* REQUIREMENT *
Below are records; repeat them all exactly.

Stored data entries:
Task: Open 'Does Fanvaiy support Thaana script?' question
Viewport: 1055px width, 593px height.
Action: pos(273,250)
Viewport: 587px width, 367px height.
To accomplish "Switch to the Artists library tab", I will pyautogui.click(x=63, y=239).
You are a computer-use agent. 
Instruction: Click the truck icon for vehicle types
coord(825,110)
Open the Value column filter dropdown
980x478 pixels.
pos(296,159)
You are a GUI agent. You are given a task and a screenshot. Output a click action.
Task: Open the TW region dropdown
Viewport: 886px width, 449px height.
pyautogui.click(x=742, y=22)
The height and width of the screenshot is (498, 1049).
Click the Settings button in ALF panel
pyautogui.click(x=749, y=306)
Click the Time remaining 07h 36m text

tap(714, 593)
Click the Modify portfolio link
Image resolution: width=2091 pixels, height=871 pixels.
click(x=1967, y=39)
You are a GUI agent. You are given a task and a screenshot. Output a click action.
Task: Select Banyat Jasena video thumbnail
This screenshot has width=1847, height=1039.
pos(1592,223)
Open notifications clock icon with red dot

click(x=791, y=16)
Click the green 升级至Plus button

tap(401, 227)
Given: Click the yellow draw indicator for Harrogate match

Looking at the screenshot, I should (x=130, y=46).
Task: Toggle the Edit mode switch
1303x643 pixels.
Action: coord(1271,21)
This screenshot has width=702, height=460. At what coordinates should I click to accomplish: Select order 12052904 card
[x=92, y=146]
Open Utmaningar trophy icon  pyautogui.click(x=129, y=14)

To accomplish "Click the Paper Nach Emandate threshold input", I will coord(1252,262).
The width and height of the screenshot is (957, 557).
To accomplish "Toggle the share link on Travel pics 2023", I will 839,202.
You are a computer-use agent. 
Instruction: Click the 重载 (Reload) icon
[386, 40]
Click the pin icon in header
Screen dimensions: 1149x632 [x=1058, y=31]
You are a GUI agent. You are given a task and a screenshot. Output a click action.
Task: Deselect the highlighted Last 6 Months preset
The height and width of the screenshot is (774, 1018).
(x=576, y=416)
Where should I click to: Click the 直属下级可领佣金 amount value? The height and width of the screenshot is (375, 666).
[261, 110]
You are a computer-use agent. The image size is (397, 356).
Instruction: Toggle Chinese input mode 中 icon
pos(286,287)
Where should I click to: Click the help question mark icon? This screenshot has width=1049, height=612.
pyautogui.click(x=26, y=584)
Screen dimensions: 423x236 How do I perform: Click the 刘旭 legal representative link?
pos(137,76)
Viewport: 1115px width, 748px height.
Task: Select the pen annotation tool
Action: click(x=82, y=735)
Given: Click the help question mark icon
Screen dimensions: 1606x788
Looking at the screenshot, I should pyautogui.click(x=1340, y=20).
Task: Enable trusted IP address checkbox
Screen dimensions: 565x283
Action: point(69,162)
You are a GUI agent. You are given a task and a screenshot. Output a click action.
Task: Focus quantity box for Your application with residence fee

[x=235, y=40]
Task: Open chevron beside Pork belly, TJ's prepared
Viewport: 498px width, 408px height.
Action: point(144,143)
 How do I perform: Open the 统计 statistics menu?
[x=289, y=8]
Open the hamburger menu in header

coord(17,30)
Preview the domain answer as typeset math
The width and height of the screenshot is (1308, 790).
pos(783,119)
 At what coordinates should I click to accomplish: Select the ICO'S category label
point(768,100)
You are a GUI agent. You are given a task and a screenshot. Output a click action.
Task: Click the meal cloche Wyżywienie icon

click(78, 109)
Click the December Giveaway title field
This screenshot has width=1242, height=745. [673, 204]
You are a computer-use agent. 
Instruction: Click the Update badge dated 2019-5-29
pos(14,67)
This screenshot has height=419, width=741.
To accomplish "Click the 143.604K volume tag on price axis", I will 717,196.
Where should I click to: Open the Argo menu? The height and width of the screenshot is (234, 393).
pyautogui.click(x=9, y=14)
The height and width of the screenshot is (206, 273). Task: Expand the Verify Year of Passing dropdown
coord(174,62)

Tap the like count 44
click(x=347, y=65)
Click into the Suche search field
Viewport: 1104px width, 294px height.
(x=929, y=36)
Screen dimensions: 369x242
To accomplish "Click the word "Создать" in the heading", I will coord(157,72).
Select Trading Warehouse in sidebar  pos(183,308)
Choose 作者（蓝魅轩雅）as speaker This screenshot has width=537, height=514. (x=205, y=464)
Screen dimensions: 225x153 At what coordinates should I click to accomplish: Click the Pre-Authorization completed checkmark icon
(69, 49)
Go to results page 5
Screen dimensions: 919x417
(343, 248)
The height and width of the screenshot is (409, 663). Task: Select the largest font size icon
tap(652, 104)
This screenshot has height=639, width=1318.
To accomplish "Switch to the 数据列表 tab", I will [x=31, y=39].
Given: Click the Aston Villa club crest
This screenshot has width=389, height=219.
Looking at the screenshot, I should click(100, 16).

* TASK OUTPUT *
Task: Open 'Does Fanvaiy support Thaana script?' question
Viewport: 1055px width, 593px height.
Action: pos(273,250)
Viewport: 587px width, 367px height.
To accomplish "Switch to the Artists library tab", I will pyautogui.click(x=63, y=239).
You are a computer-use agent. 
Instruction: Click the truck icon for vehicle types
coord(825,110)
Open the Value column filter dropdown
980x478 pixels.
pos(296,159)
You are a GUI agent. You are given a task and a screenshot. Output a click action.
Task: Open the TW region dropdown
Viewport: 886px width, 449px height.
pyautogui.click(x=742, y=22)
The height and width of the screenshot is (498, 1049).
Click the Settings button in ALF panel
pyautogui.click(x=749, y=306)
Click the Time remaining 07h 36m text

tap(714, 593)
Click the Modify portfolio link
Image resolution: width=2091 pixels, height=871 pixels.
click(x=1967, y=39)
You are a GUI agent. You are given a task and a screenshot. Output a click action.
Task: Select Banyat Jasena video thumbnail
This screenshot has width=1847, height=1039.
pos(1592,223)
Open notifications clock icon with red dot

click(x=791, y=16)
Click the green 升级至Plus button

tap(401, 227)
Given: Click the yellow draw indicator for Harrogate match

Looking at the screenshot, I should (x=130, y=46).
Task: Toggle the Edit mode switch
1303x643 pixels.
Action: coord(1271,21)
This screenshot has width=702, height=460. At what coordinates should I click to accomplish: Select order 12052904 card
[x=92, y=146]
Open Utmaningar trophy icon  pyautogui.click(x=129, y=14)

To accomplish "Click the Paper Nach Emandate threshold input", I will coord(1252,262).
The width and height of the screenshot is (957, 557).
To accomplish "Toggle the share link on Travel pics 2023", I will 839,202.
You are a computer-use agent. 
Instruction: Click the 重载 (Reload) icon
[386, 40]
Click the pin icon in header
Screen dimensions: 1149x632 [x=1058, y=31]
You are a GUI agent. You are given a task and a screenshot. Output a click action.
Task: Deselect the highlighted Last 6 Months preset
The height and width of the screenshot is (774, 1018).
(x=576, y=416)
Where should I click to: Click the 直属下级可领佣金 amount value? The height and width of the screenshot is (375, 666).
[261, 110]
You are a computer-use agent. The image size is (397, 356).
Instruction: Toggle Chinese input mode 中 icon
pos(286,287)
Where should I click to: Click the help question mark icon? This screenshot has width=1049, height=612.
pyautogui.click(x=26, y=584)
Screen dimensions: 423x236 How do I perform: Click the 刘旭 legal representative link?
pos(137,76)
Viewport: 1115px width, 748px height.
Task: Select the pen annotation tool
Action: click(x=82, y=735)
Given: Click the help question mark icon
Screen dimensions: 1606x788
Looking at the screenshot, I should pyautogui.click(x=1340, y=20).
Task: Enable trusted IP address checkbox
Screen dimensions: 565x283
Action: point(69,162)
You are a GUI agent. You are given a task and a screenshot. Output a click action.
Task: Focus quantity box for Your application with residence fee

[x=235, y=40]
Task: Open chevron beside Pork belly, TJ's prepared
Viewport: 498px width, 408px height.
Action: point(144,143)
 How do I perform: Open the 统计 statistics menu?
[x=289, y=8]
Open the hamburger menu in header

coord(17,30)
Preview the domain answer as typeset math
The width and height of the screenshot is (1308, 790).
pos(783,119)
 At what coordinates should I click to accomplish: Select the ICO'S category label
point(768,100)
You are a GUI agent. You are given a task and a screenshot. Output a click action.
Task: Click the meal cloche Wyżywienie icon

click(78, 109)
Click the December Giveaway title field
This screenshot has width=1242, height=745. [673, 204]
You are a computer-use agent. 
Instruction: Click the Update badge dated 2019-5-29
pos(14,67)
This screenshot has height=419, width=741.
To accomplish "Click the 143.604K volume tag on price axis", I will 717,196.
Where should I click to: Open the Argo menu? The height and width of the screenshot is (234, 393).
pyautogui.click(x=9, y=14)
The height and width of the screenshot is (206, 273). Task: Expand the Verify Year of Passing dropdown
coord(174,62)

Tap the like count 44
click(x=347, y=65)
Click into the Suche search field
Viewport: 1104px width, 294px height.
(x=929, y=36)
Screen dimensions: 369x242
To accomplish "Click the word "Создать" in the heading", I will coord(157,72).
Select Trading Warehouse in sidebar  pos(183,308)
Choose 作者（蓝魅轩雅）as speaker This screenshot has width=537, height=514. (x=205, y=464)
Screen dimensions: 225x153 At what coordinates should I click to accomplish: Click the Pre-Authorization completed checkmark icon
(69, 49)
Go to results page 5
Screen dimensions: 919x417
(343, 248)
The height and width of the screenshot is (409, 663). Task: Select the largest font size icon
tap(652, 104)
This screenshot has height=639, width=1318.
To accomplish "Switch to the 数据列表 tab", I will [x=31, y=39].
Given: Click the Aston Villa club crest
This screenshot has width=389, height=219.
Looking at the screenshot, I should click(100, 16).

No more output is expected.